La publication de ces caricatures, essentiellement anti-musulmanes et volontairement blasphématoires, a été le fait d’un journal conservateur, l’équivalent du « Journal de Montréal/Québec » mais avec une forte tendance au populisme xénophobe et néo-libéral, dont malheureusement nous n’avons pas été épargné de sa présence, notamment à Québec avec la « radio-poubelle » de CHOI-FM et les 25 années de travail d'André Arthur. Les reprises ont été les faits de publications semblables, avec une équivalence malheureuse à gauche par un journal satirique en France, Charlie Hebdo, dont les rédacteurs se réclament du même discours nihiliste et sans nuance que j’exposait plus haut. Ces provocations ont servi à alimenter le feu de la colère des populations musulmanes, même celles intégrées des sociétés occidentales, au nom de la liberté d’expression, sans évidemment en avoir jugé de la responsabilité à assurer en retour. Cette colère ne semble pas s’essouffler et s’alimente d’elle-même, dans un contexte de haute tension internationale (Iran, Irak, Afghanistan) interne même en l’Occident (crise des banlieues françaises). À cette date, je m’inquiète de la tournure des événements et pas seulement pour les Danois. On risque de payer le prix d’une défense toute individualiste et incohérente de la liberté d’expression, en foulant au pied les notions même de respect et de tolérance. Maladroitement, nous avons nourri le fanatisme et l’intégrisme religieux en confortant ses chefs dans leur appel à la haine de l’Occident.

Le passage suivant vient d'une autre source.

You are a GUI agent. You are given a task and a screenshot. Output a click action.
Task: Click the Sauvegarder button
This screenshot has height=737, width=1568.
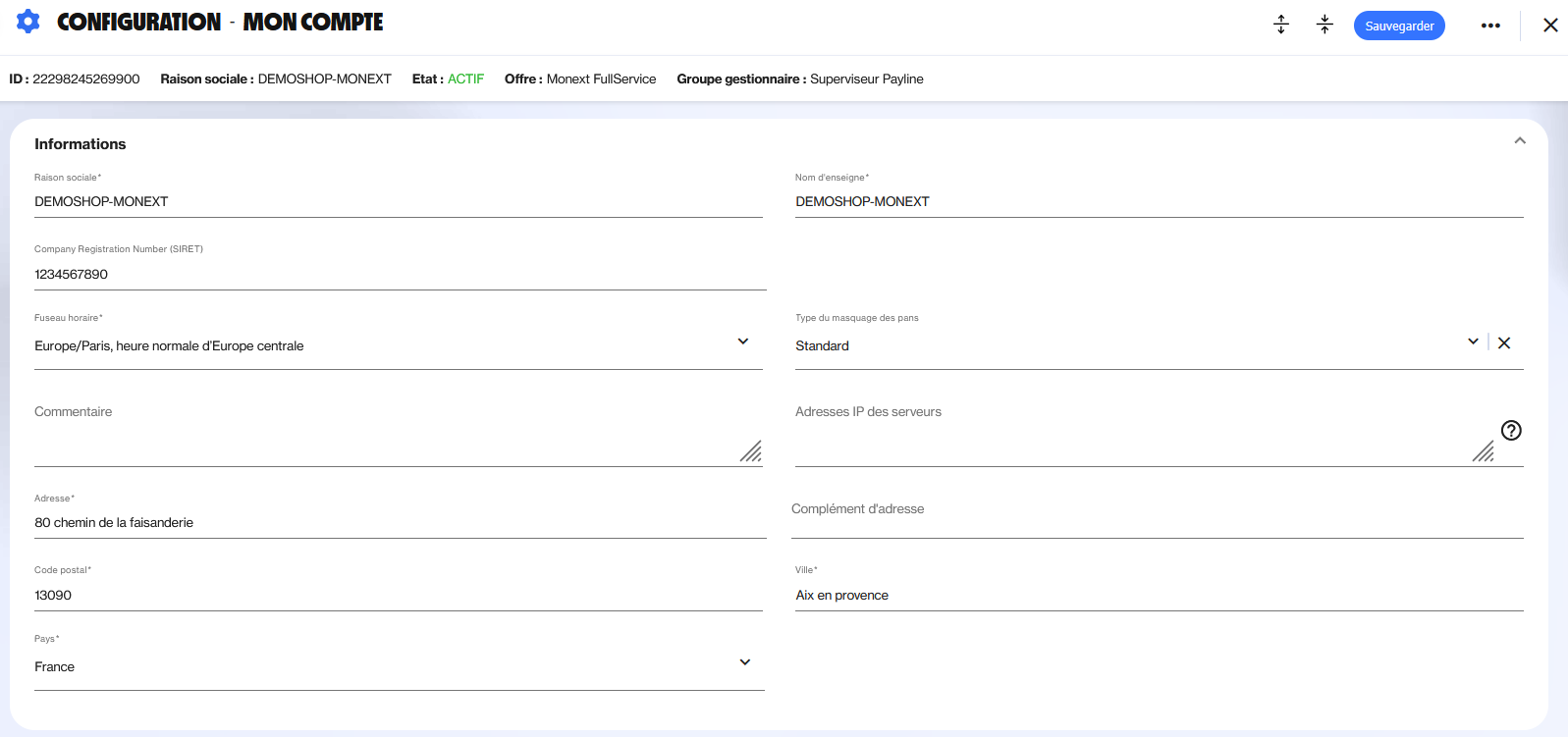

C’est pourquoi il me semblait important de rappeler ce que signifie la liberté. Elle se doit d’être balisée, dans le souci de ne pas heurter le prochain, simplement pour le plaisir de se draper dans des principes. La responsabilité doit être le pendant naturel de la liberté, de façon à assurer le « vouloir vivre ensemble », contrairement à cette liberté sans borne que défend cet individualisme haineux et irresponsable encouragé par la droite néo-libérale. La rectitude politique tant décriée à droite n’a pas été vaine, c’est pour éviter une situation telle que nous le voyons qu’elle avait progressivement mise en place, avec ses défauts mais aussi ses promesses d’un monde de tolérance et de respect, chose qui a désormais échappé à cette droite gueularde.